*** Block opens ***

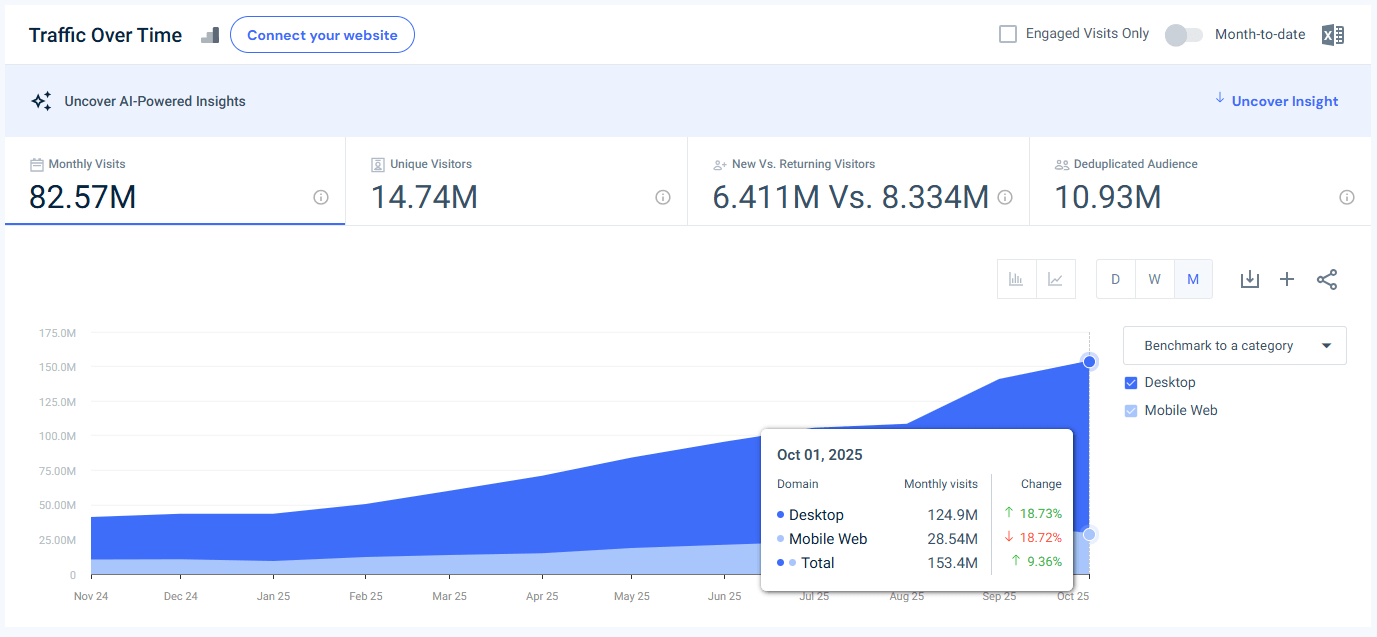This screenshot has height=637, width=1377.
Task: Uncheck the Desktop traffic checkbox
Action: [x=1130, y=382]
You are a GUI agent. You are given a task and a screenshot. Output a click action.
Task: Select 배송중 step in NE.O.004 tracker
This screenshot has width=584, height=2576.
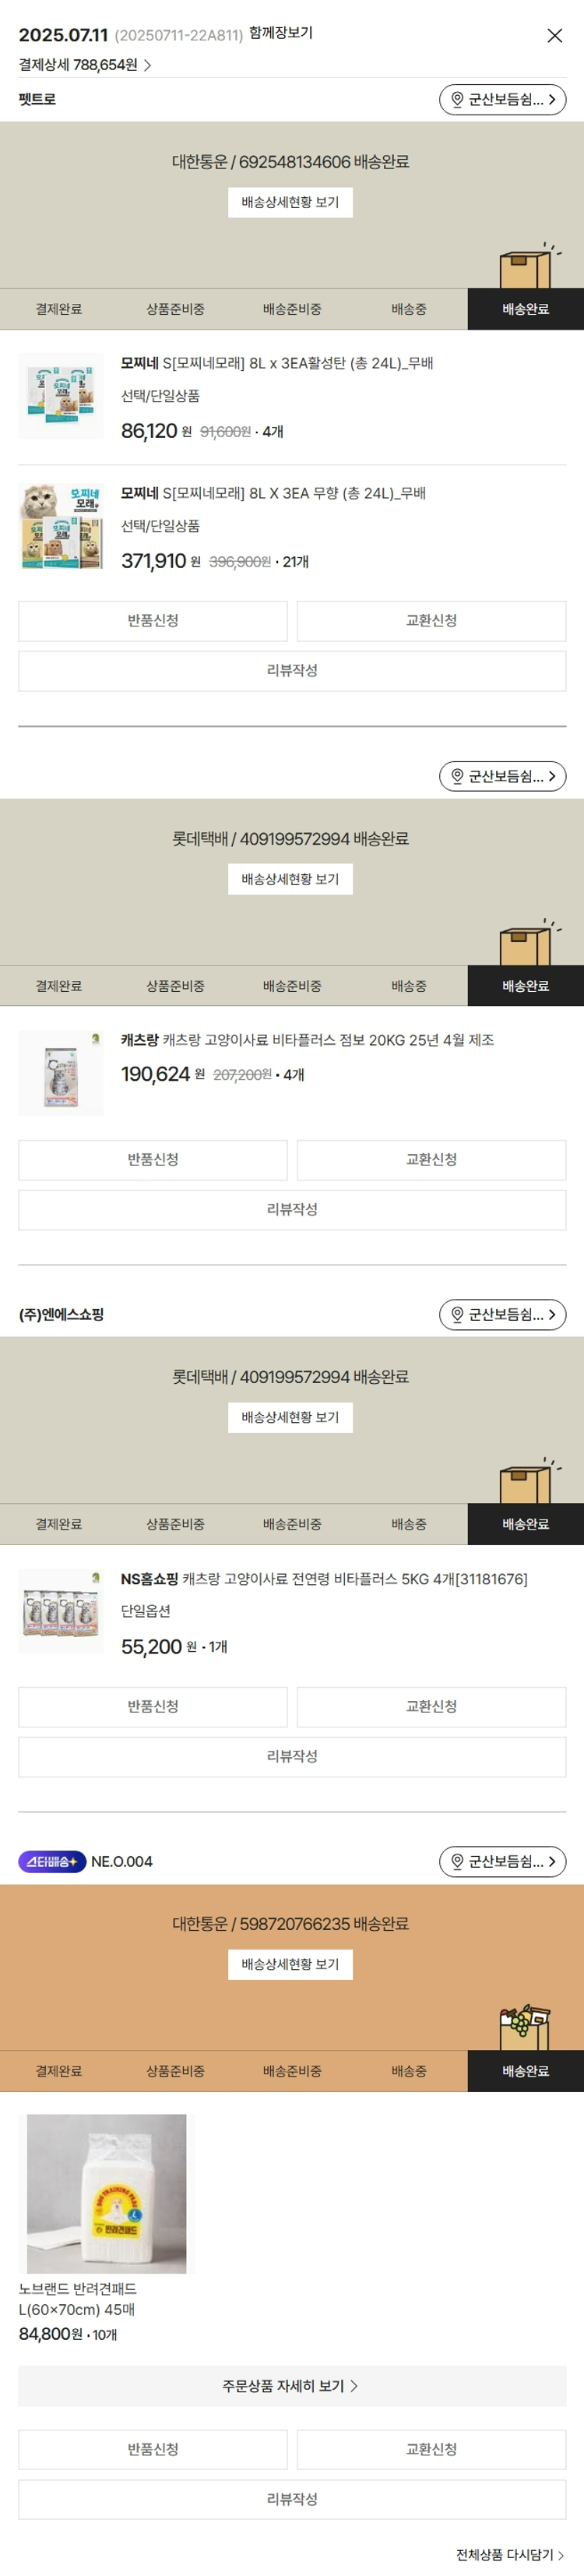tap(408, 2071)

*** Block closes ***

The expected answer consists solely of the lines from the one with "You are a GUI" through the last line of the listing above, restated exactly, minus any pictures.

■ RESPONSE BOX:
You are a GUI agent. You are given a task and a screenshot. Output a click action.
Task: Select 배송중 step in NE.O.004 tracker
This screenshot has width=584, height=2576.
tap(408, 2071)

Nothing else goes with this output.